— START —
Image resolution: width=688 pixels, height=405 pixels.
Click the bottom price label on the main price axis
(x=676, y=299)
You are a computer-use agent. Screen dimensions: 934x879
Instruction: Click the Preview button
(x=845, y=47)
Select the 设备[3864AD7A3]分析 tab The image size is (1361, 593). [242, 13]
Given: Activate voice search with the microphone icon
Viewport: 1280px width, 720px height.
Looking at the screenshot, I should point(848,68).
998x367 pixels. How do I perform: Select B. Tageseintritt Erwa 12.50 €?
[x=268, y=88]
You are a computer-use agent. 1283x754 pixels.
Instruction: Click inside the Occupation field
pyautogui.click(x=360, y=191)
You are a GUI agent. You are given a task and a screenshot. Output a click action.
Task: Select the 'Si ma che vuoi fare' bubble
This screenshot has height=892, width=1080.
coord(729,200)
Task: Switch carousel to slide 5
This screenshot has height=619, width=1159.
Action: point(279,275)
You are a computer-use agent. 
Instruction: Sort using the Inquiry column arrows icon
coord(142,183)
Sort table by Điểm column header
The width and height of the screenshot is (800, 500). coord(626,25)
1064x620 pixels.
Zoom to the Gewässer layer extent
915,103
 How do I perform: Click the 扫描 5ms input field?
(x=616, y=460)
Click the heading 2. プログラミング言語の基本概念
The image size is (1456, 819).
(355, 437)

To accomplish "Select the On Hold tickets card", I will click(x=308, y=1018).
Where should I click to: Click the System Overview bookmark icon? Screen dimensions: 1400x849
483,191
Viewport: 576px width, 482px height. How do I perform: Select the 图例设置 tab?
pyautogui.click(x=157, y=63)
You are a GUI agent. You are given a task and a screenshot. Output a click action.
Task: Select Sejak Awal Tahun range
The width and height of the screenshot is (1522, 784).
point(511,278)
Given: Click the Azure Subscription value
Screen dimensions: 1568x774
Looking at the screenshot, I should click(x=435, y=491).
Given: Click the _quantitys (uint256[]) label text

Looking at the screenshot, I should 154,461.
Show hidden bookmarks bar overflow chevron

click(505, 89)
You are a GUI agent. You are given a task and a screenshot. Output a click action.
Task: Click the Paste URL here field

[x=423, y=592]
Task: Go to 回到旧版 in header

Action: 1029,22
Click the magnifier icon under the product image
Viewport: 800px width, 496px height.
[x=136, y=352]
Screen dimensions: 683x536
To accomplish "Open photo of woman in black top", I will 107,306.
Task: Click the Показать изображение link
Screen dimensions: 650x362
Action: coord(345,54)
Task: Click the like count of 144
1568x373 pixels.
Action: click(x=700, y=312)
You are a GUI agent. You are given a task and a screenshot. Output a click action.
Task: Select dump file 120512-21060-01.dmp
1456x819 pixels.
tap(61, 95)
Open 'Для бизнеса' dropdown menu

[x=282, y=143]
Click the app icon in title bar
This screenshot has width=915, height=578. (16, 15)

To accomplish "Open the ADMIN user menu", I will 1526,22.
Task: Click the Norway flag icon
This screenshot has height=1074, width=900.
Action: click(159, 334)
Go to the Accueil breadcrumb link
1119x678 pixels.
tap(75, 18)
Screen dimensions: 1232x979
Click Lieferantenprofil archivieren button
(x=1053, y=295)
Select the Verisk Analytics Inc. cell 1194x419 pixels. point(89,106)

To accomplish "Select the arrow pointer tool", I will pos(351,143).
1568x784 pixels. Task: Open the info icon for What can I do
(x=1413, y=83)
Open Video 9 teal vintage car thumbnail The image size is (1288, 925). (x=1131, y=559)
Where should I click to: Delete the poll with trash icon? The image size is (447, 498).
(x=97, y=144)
— END —
#### Exercise objective
Can you rewrite all the records above with each "Screen dimensions" changed to "Screen size" and everything else left the same?

#### Solution to this problem
Image resolution: width=688 pixels, height=405 pixels.
Click the bottom price label on the main price axis
(x=676, y=299)
You are a computer-use agent. Screen size: 934x879
Instruction: Click the Preview button
(x=845, y=47)
Select the 设备[3864AD7A3]分析 tab The image size is (1361, 593). [242, 13]
Given: Activate voice search with the microphone icon
Viewport: 1280px width, 720px height.
Looking at the screenshot, I should point(848,68).
998x367 pixels. How do I perform: Select B. Tageseintritt Erwa 12.50 €?
[x=268, y=88]
You are a computer-use agent. 1283x754 pixels.
Instruction: Click inside the Occupation field
pyautogui.click(x=360, y=191)
You are a GUI agent. You are given a task and a screenshot. Output a click action.
Task: Select the 'Si ma che vuoi fare' bubble
This screenshot has height=892, width=1080.
coord(729,200)
Task: Switch carousel to slide 5
This screenshot has height=619, width=1159.
Action: point(279,275)
You are a computer-use agent. 
Instruction: Sort using the Inquiry column arrows icon
coord(142,183)
Sort table by Điểm column header
The width and height of the screenshot is (800, 500). coord(626,25)
1064x620 pixels.
Zoom to the Gewässer layer extent
915,103
 How do I perform: Click the 扫描 5ms input field?
(x=616, y=460)
Click the heading 2. プログラミング言語の基本概念
The image size is (1456, 819).
(355, 437)

To accomplish "Select the On Hold tickets card", I will click(x=308, y=1018).
Where should I click to: Click the System Overview bookmark icon? Screen size: 1400x849
483,191
Viewport: 576px width, 482px height. How do I perform: Select the 图例设置 tab?
pyautogui.click(x=157, y=63)
You are a GUI agent. You are given a task and a screenshot. Output a click action.
Task: Select Sejak Awal Tahun range
The width and height of the screenshot is (1522, 784).
point(511,278)
Given: Click the Azure Subscription value
Screen size: 1568x774
Looking at the screenshot, I should click(x=435, y=491).
Given: Click the _quantitys (uint256[]) label text

Looking at the screenshot, I should 154,461.
Show hidden bookmarks bar overflow chevron

click(505, 89)
You are a GUI agent. You are given a task and a screenshot. Output a click action.
Task: Click the Paste URL here field

[x=423, y=592]
Task: Go to 回到旧版 in header

Action: 1029,22
Click the magnifier icon under the product image
Viewport: 800px width, 496px height.
[x=136, y=352]
Screen size: 683x536
To accomplish "Open photo of woman in black top", I will 107,306.
Task: Click the Показать изображение link
Screen size: 650x362
Action: coord(345,54)
Task: Click the like count of 144
1568x373 pixels.
Action: click(x=700, y=312)
You are a GUI agent. You are given a task and a screenshot. Output a click action.
Task: Select dump file 120512-21060-01.dmp
1456x819 pixels.
tap(61, 95)
Open 'Для бизнеса' dropdown menu

[x=282, y=143]
Click the app icon in title bar
This screenshot has width=915, height=578. (16, 15)

To accomplish "Open the ADMIN user menu", I will 1526,22.
Task: Click the Norway flag icon
This screenshot has height=1074, width=900.
Action: click(159, 334)
Go to the Accueil breadcrumb link
1119x678 pixels.
tap(75, 18)
Screen size: 1232x979
Click Lieferantenprofil archivieren button
(x=1053, y=295)
Select the Verisk Analytics Inc. cell 1194x419 pixels. point(89,106)

To accomplish "Select the arrow pointer tool", I will pos(351,143).
1568x784 pixels. Task: Open the info icon for What can I do
(x=1413, y=83)
Open Video 9 teal vintage car thumbnail The image size is (1288, 925). (x=1131, y=559)
Where should I click to: Delete the poll with trash icon? The image size is (447, 498).
(x=97, y=144)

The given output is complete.